Preppers understand that the ability to grow your own food will be a paramount self sufficiency skill in the SHTF. And self sufficiency is the primary goal of Prepping.

This trend has come up many times in history, in many different countries, and it has a name. It is called a "Back-to-the-land" movement. It has surface a number of times in the U.S. My generation had Foxfire, a popular publication that covered topics of the lifestyle, culture, crafts, and skills of people in southern Appalachia, with a mixture of how-to information, first-person narratives, oral history, and folklore. Then Mother Earth News came along.

But before my time, and indeed going back to the founding of this country, there was a "back-to-the-earth" movement called Agrarianism. Thomas Jefferson was a proponent of agrarianism. Jefferson modeled Jeffersonian Democracy around the notion that farmers are “the most valuable citizens” and the truest republicans.

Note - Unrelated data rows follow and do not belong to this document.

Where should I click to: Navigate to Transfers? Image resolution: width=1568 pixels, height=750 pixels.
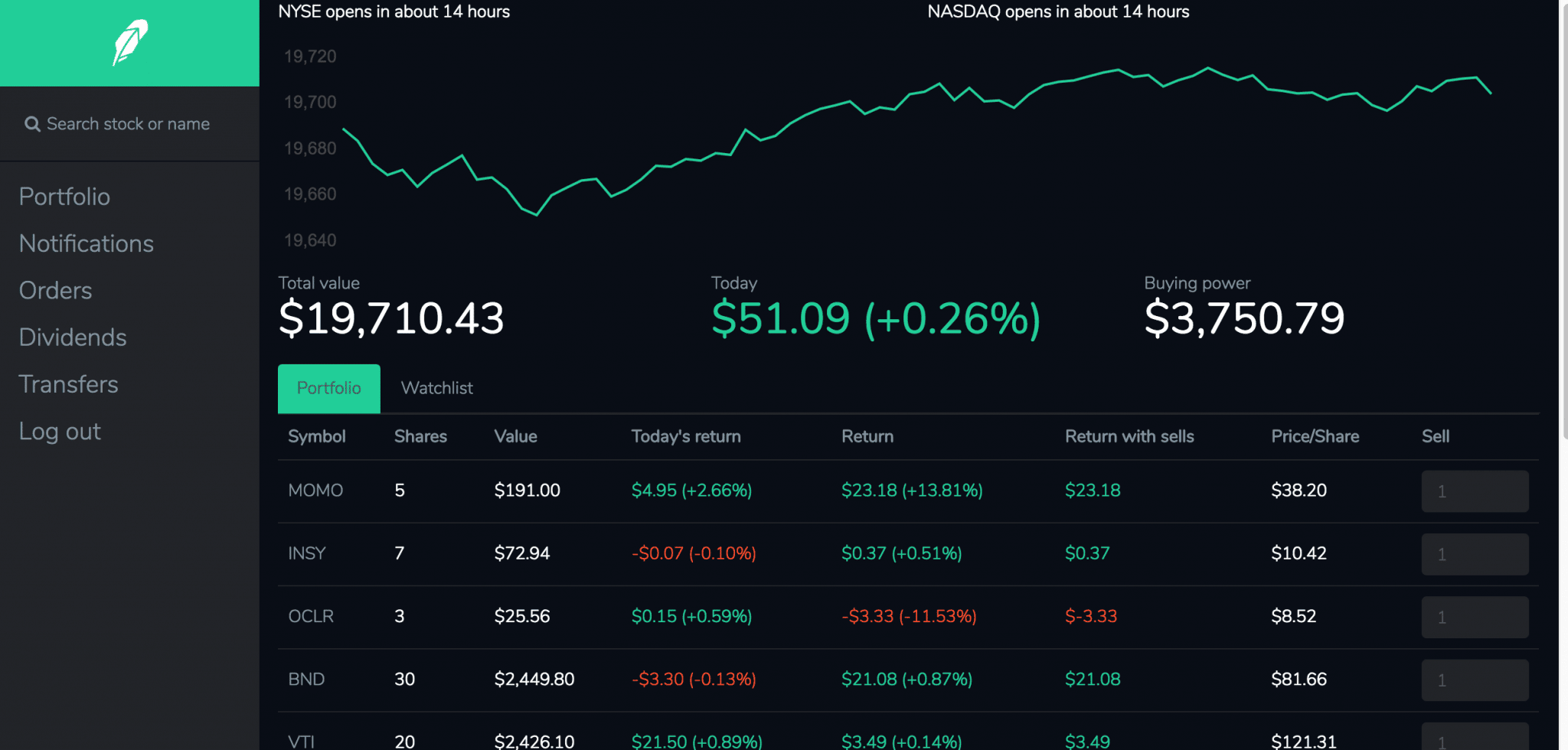[68, 384]
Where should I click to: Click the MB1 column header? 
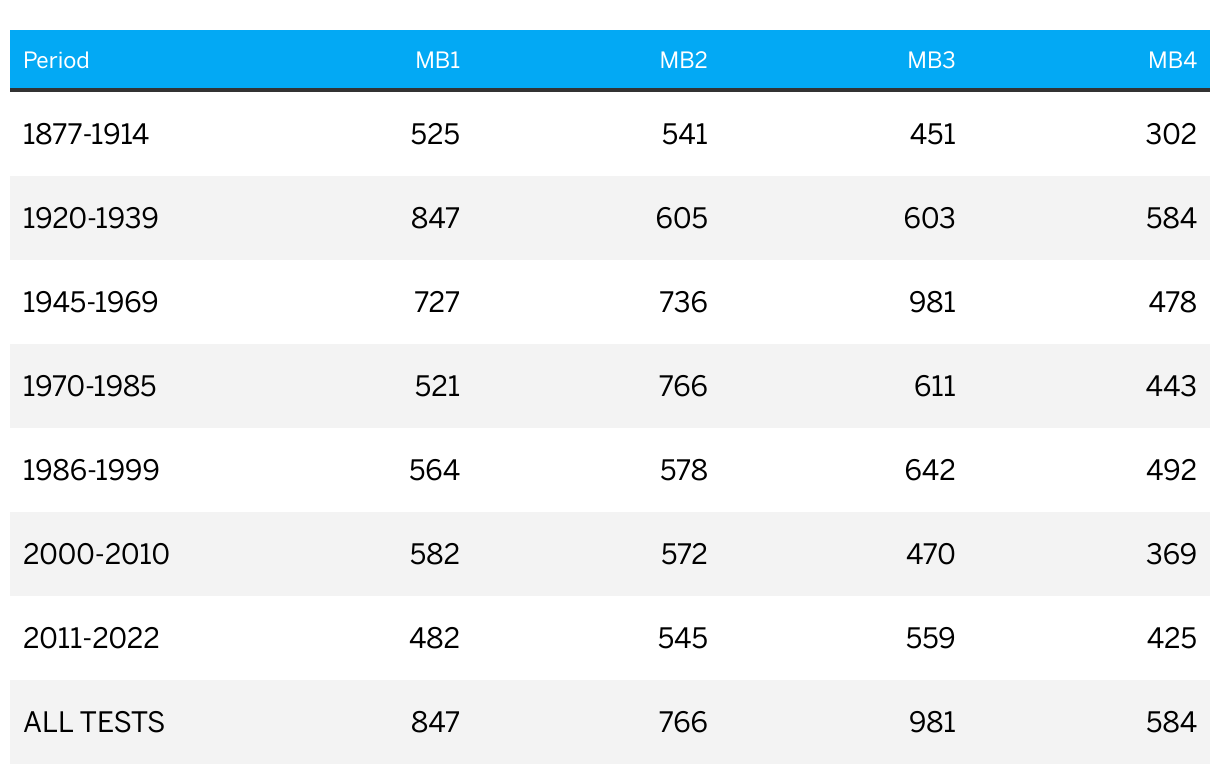[x=438, y=60]
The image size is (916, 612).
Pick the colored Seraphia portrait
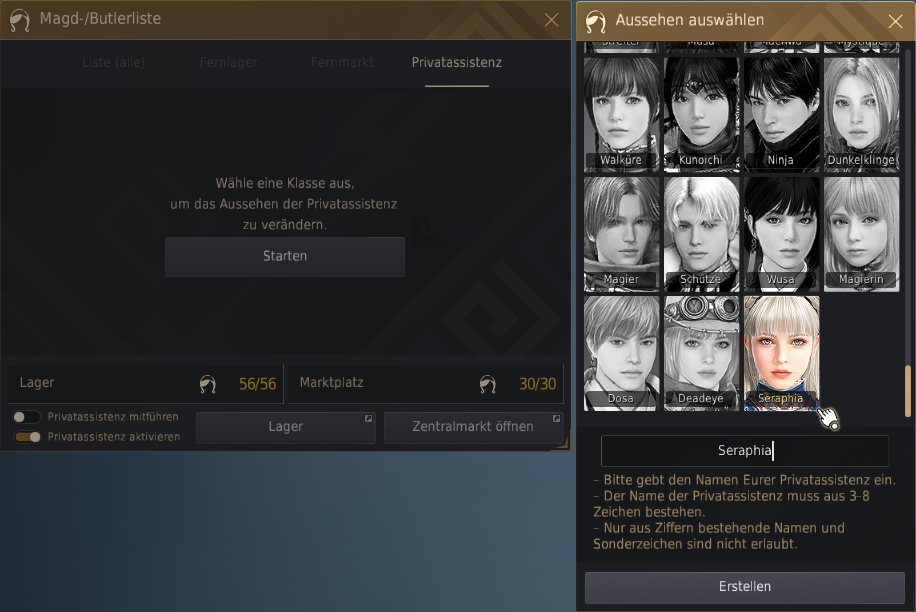point(782,353)
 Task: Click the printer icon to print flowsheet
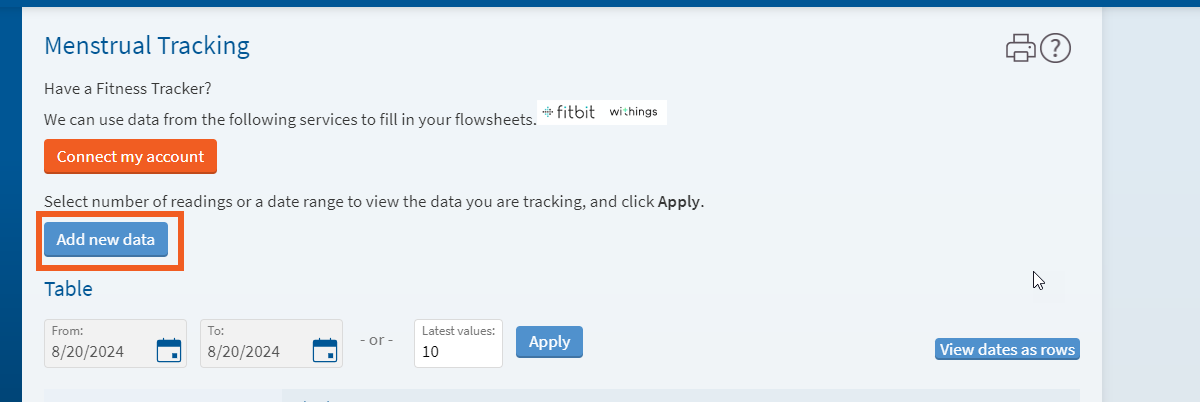[1021, 47]
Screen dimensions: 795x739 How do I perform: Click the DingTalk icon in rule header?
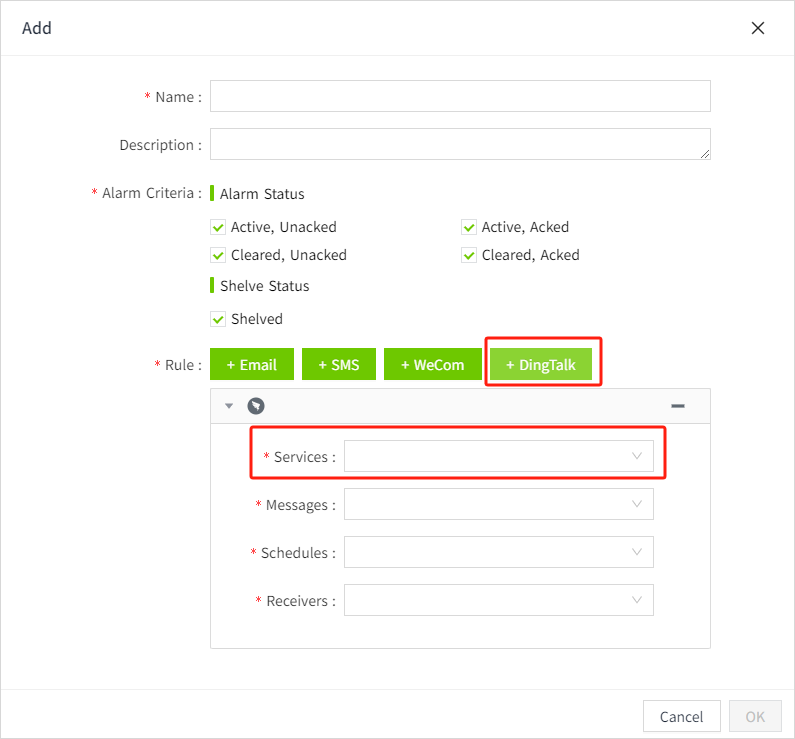click(x=256, y=406)
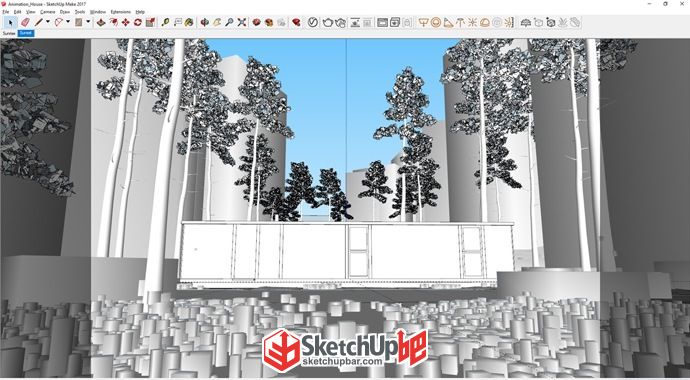The height and width of the screenshot is (380, 690).
Task: Activate the Tape Measure tool
Action: pyautogui.click(x=165, y=22)
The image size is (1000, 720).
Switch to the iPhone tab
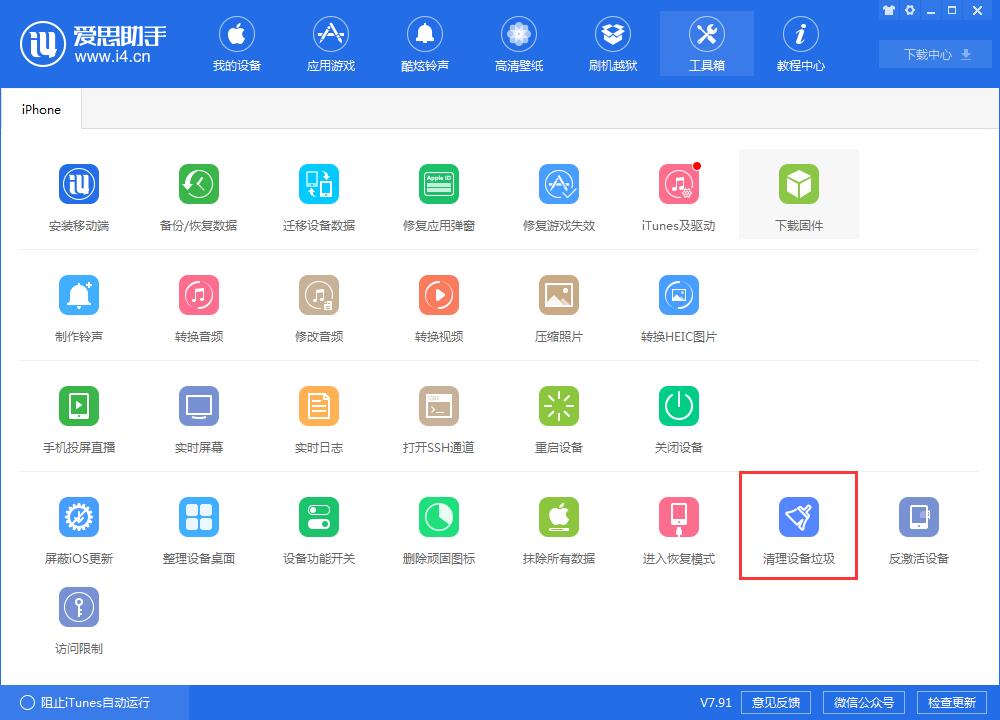click(40, 109)
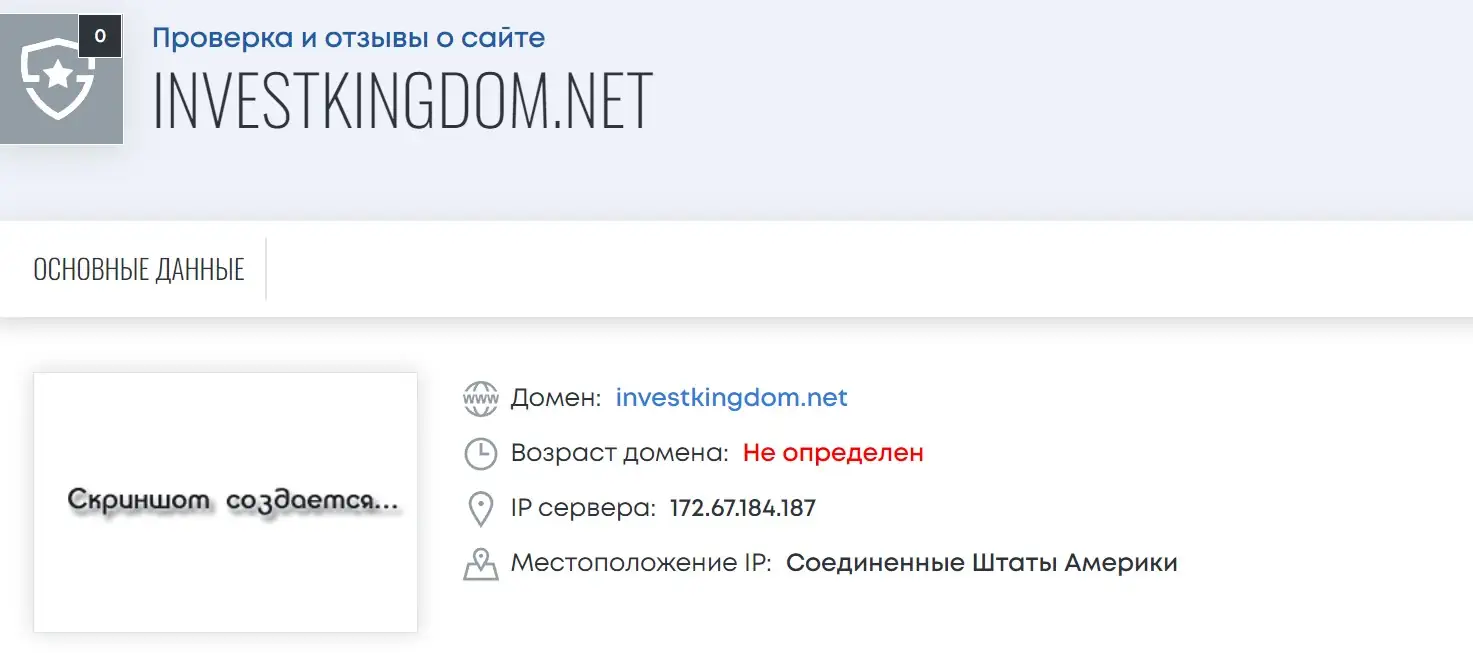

There have been agrarian movements around the world many times, and often they are associated with socialism or communism, such as in China. The American agrarian movement, however, was staunchly anti-Communist.

In the early 1900s, there was a group of students and faculty at Vanderbilt University in Nashville, that were known as the "Southern Agrarians." The felt that the increasing urbanization and industrialization in the South was causing a loss of Southern identity. They published a book in 1930 entitled I'll Take My Stand: The South and the Agrarian Tradition warning of the dangers of urbanization and industrialization. The book was seen as prescient, because the Great Depression began about that time, and people were forced back into a more agrarian lifestyle.

Although I grew up in the city, we had farmland in the Mississippi Delta that I visited as often as possible. That is where my BOL is. And I had "country cousins" that I spent a lot of time with. I always felt that something essential was missing in city life, but I couldn't put my finger on it.

With these things in mind, take a look at how the writer M. Thomas Inge defined agrarianism:
  • Farming is the sole occupation which offers total independence and self-sufficiency.
  • Urban life, capitalism, and technology destroy independence and dignity while fostering vice and weakness.
  • The agricultural community, with its fellowship of labor and cooperation is the model society.
  • The farmer has a solid, stable position in the world order. He "has a sense of identity, a sense of historical and religious tradition, a feeling of belonging to a concrete family, place, and region, which are psychologically and culturally beneficial." The harmony of his life checks the encroachments of a fragmented, alienated modern society.
  • Cultivation of the soil "has within it a positive spiritual good" and from it the cultivator acquires the virtues of "honor, manliness, self-reliance, courage, moral integrity, and hospitality." These result from a direct contact with nature, and through nature a closer relationship to God. The agrarian is blessed in that he follows the example of God in creating order out of chaos.